Erf, you are right, of course.
I slipped a digit (three actually) in my calc on baseline length required.

The point i tried to make is even more valid than I thought: It is *easy* 
to focus a microwave transmission sufficiently so that one can transmit 
"louder" than your parent sun at interstellar distances, in a chosen 
frequency, without anything like prohibitive transmission power usage. As 
long as you know exactly where to point your transmitter at.

The only limitations in being an *active* participant in SETI, rather 
than a passive listener, are:
Finding a target that looks a likely candidate.
Waiting the rather huge timedelay while your speed-of-light message crawls 
to it.
Ensuring the content of your transmission is unmistakeably artificial.
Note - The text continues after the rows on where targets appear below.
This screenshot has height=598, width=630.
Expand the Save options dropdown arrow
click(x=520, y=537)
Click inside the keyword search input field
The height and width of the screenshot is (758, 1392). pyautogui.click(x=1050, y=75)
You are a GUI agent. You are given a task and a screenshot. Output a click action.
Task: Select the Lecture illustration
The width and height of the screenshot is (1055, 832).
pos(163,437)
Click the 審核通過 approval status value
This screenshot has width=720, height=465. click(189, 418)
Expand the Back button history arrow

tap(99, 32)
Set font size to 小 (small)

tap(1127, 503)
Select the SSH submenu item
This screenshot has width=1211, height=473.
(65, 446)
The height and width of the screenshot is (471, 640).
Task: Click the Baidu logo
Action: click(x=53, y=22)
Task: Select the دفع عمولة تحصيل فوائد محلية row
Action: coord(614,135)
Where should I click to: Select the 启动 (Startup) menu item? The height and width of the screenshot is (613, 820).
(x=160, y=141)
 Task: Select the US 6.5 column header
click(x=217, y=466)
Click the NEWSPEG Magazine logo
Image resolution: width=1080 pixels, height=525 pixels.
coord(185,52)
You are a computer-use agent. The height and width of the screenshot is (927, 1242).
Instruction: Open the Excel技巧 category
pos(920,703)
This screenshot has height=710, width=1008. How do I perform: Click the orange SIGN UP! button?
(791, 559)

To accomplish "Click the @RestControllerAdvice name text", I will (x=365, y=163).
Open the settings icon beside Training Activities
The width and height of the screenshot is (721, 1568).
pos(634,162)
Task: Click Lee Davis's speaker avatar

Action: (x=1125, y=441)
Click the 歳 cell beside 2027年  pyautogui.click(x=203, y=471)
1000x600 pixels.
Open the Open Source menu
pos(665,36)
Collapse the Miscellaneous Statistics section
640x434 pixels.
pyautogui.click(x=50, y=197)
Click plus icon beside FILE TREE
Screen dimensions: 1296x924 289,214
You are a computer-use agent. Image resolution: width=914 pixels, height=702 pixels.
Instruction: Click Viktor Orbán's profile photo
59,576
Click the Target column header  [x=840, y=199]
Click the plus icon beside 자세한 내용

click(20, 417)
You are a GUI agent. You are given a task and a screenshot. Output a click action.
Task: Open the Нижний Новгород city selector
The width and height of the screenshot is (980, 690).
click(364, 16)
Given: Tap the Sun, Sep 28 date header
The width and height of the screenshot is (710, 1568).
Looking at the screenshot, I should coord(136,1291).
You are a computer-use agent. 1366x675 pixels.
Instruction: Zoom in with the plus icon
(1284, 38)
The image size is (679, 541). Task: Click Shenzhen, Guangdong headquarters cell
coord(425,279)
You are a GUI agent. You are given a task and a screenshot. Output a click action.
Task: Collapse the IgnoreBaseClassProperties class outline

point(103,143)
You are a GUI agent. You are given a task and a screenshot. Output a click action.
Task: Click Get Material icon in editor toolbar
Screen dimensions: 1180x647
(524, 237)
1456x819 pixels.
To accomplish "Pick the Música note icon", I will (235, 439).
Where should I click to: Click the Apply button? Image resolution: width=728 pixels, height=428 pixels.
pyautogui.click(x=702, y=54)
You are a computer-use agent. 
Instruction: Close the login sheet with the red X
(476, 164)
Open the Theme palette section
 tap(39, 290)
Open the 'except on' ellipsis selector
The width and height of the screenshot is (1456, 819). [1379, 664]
Meaning: There are a heap of logistical issues, especially time-related 
ones, that hamper a practical SETI program. But there are NO fundamental 
physics preventing your search. 

You just need a reasonably big reciever, a methodical search pattern, and a 
lot of a lot of a heck of a lot of patience. Sending out your own signals 
would likely trim down the search time from millions to mere thousands of 
years. Yes, years!. Lightspeed is *so* very slow, when you are 
communicating over interstellar distances. And there are *so* many targets! 
Even if there were a million system-bound civilisations in our galaxy at 
this time, and their distribution was random, the average closest distance 
between neighbours would be some 800 years.